Nyad wanted to do something that would motivate others. She knew she loved to exercise –she and her best friend Bonnie Stoll had been in shape since they were young. She also knew that, while her close circle of friends also loved getting outdoors, competing in Iron Man competitions or running marathons, most Americans were struggling with getting active and maintaining a healthy weight.
According to a study published last year in the journal JAMA Internal Medicine, 71% of Americans are overweight or obese.
“Sitting is the new smoking,” Nyad says. “We’ve become a sedentary society.”
Nyad decided to launch a program aimed at helping others reach their full potential. That’s where her new venture, EverWalk Nation comes into play.
The initiative hopes to get people off the couch and hitting the road. Nyad’s goal is to get one million people to sign up for the program by the end of 2017and to have them commit to walking three days a week.
Diana Nyad kicks off Ever Walk Nation with a march from Los Angeles, C.A. to San Diego, C.A. ©Pam Singleton/IMAGE PHOTOGRAPHY LLC
“I don’t care if you walk your dog or if you walk down four blocks to get the newspaper and back. At least say you’re going to walk three days a week,” Nyad says. “We’re going to get people up, away from their desks, their sofas, their cars and make this nation into a rabid group of fanatical walkers.”
The swimmer knows just how transformative the seemingly easy exercise can be.
“When I first started dreaming about this and walking I thought, ‘Oh walking, that’s just for the old and the infirmed,’” she admits. “But if you start walking every day long distances, feet on the ground, knees, hips, abs, you get in some kind of shape.”
Nyad and Stoll hope to lead a series of long walks across the country over the next five years to raise awareness for the program.

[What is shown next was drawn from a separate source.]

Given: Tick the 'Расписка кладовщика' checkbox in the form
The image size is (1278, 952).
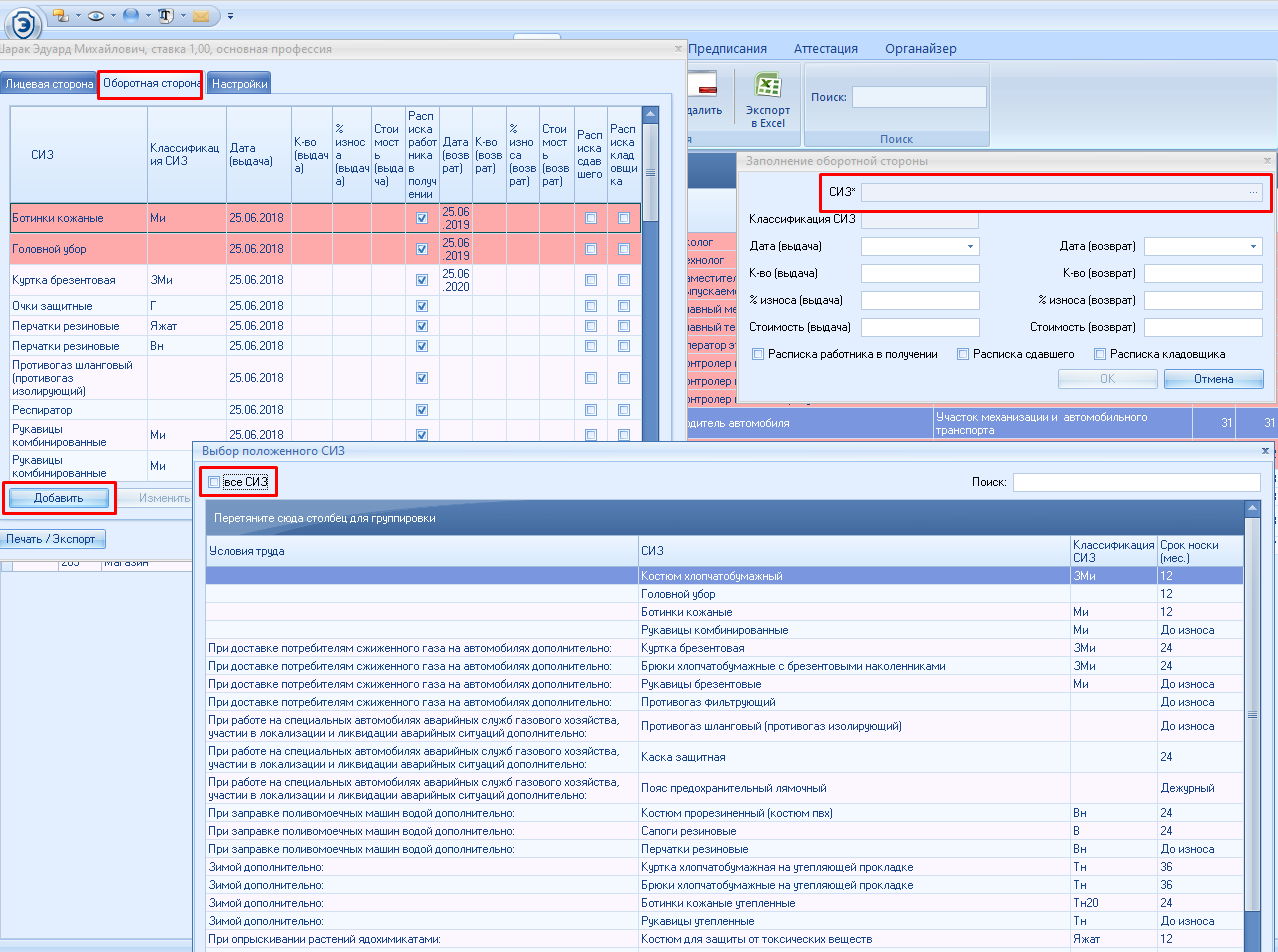Looking at the screenshot, I should [1100, 354].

They recently kicked off their initiative with a march from Los Angeles to San Diego – treks from Boston to New York City, Philadelphia to Washington D.C., Chicago to St. Louis, Portland to Seattle and Nashville to Atlanta are also scheduled. They hope to end EverWalk in five years with an epic cross country walk from Los Angeles to New York. But more than those boots on the ground adventures, they hope to form something.
“We’re trying to change a culture,” Nyad says. “Go any place around the world – Africa, Asia, South America, Europe – people walk everywhere. You do too. When you go on a trip to France or England, you come back saying, ‘My god, we walked! I haven’t walked that much in years.’ But here, you just don’t. We drive everywhere. You don’t change that by just going out on a one day walk with people.”
Nyad hopes that once EverWalk gets off the ground and gains a following, the program can offer incentives (contests and prizes) to get people to walk and that it can create a virtual community.
Mostly though, Nyad wants her new initiative to remind people to not give up on themselves – to keep moving, keep reaching for new goals and to live life to the fullest – just like she’s been able to do.